I have a JWT that Auth0 provided me when I authenticated via Lock in an Angular application.

I copied and pasted this token into a Ruby variable called token.

Here's what I get on the Rails console when I try to decode the token:

> JWT.decode token, nil, false
 => [{"iss"=>"https://benfranklinlabs.auth0.com/", "sub"=>"auth0|58306f91c08814e01015f434", "aud"=>"8NWWMzcPNXEvxogqwRar18hJuYAvsrG0", "exp"=>1479766470, "iat"=>1479730470}, {"typ"=>"JWT", "alg"=>"HS256"}]

This is fine, except I thought the decoding process was supposed to require my Auth0 client's Client Secret. I'm using Knock with my Rails application which tries to decode the token like this:

JWT.decode token, decode_key, true, options.merge(verify_options)

And decode_key is equal to this:

JWT.base64url_decode Rails.application.secrets.auth0_client_secret

And this attempt fails.
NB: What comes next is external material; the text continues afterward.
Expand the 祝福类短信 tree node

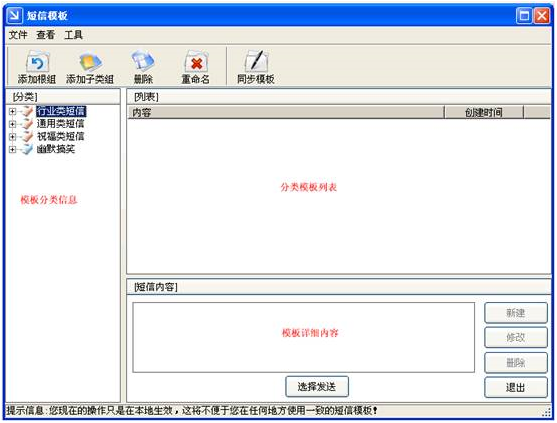tap(12, 137)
I get the following error:

*** JWT::VerificationError Exception: Signature verification raised

I guess this makes sense. If I can decode the token just fine without using a key, then I imagine my token must not have been created with my Auth0 Client Secret factored in. I don't know this for a fact, though.
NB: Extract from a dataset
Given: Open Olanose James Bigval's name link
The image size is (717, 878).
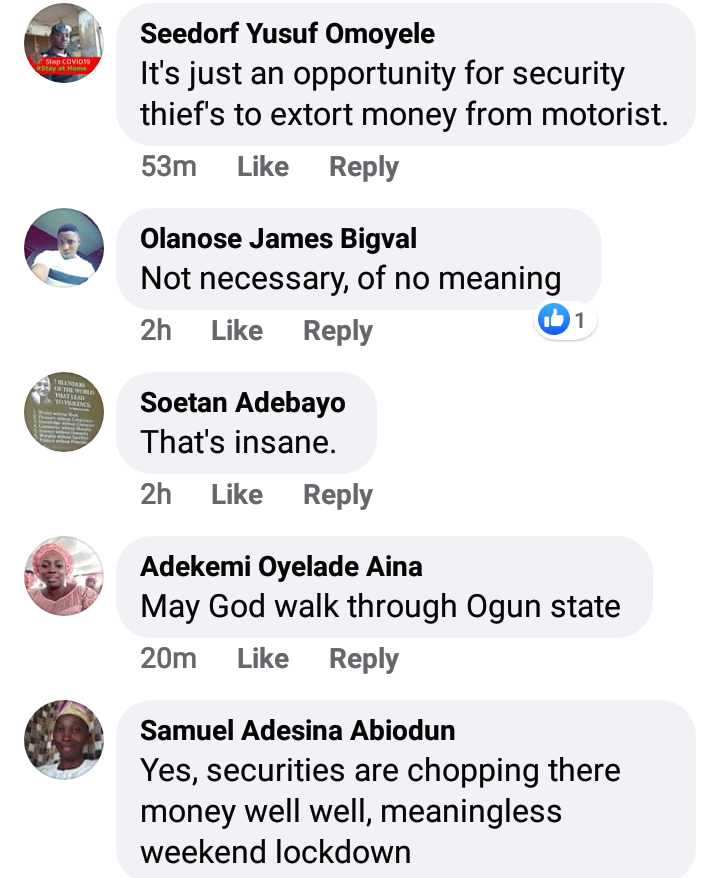Looking at the screenshot, I should (279, 239).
So my question is this: Knock seems to need to decode the token using my Auth0 Client Secret, but decoding the token using my Client Secret doesn't work. How can I get it to work?

Edit:

Here's my token: eyJ0eXAiOiJKV1QiLCJhbGciOiJIUzI1NiJ9.eyJpc3MiOiJodHRwczovL2JlbmZyYW5rbGlubGFicy5hdXRoMC5jb20vIiwic3ViIjoiYXV0aDB8NTgzMDZmOTFjMDg4MTRlMDEwMTVmNDM0IiwiYXVkIjoiajNKdHpjYnNpTUkyR0JkRnZGb3FFTjM4cUtTVmI2Q0UiLCJleHAiOjE0Nzk3NzE4ODMsImlhdCI6MTQ3OTczNTg4M30.MuUbdC7TLBcteKCry-sioeZVStI9TZ6TdsP5WG_6K08

Here's my Client ID: j3JtzcbsiMI2GBdFvFoqEN38qKSVb6CE

Here's my Client Secret: development_secret

1
Ah, I need to make a clarification. I just learned that the true in JWT.decode token, decode_key, true means verify. If I set that argument to false, it works whether I use a key or not. If I set that argument to true, it fails whether I use a key or not.Jason Swett

1 Answers

1
votes

Auth0 recently (not exactly true, the change described next will only be in effect at December 6th 2016) switched the way client applications secrets are generated and encoded. Originally, the client secret would be generated and displayed as a Base64url encoded string, which meant you had to decode it before using it.

For newly created applications or for applications explicitly updated to no longer use the Base64url encoded mode, the client secret that is shown on Auth0 Dashboard is no longer Base64 encoded and as such you should not try to decode it before using it.


Using the provided sample token and secret, if you follow these steps:

  1. Access jwt.io
  2. Paste your token
  3. Update the verify signature section to include your development_secret and check the option that the secret is base64 encode

then the signature is verified correctly. This means that the token generation is correct and the issue lies in how we are validating it in Ruby. You need to check if the Rails API for validation assumes any encoding and pass the secret in the expected format.


Note from OP: what ultimately fixed it for me was to manually base64 encode a string (JWT.base64url_encode 'my_arbitrary_string') and paste the resulting value into Client Secret in my Auth0 settings.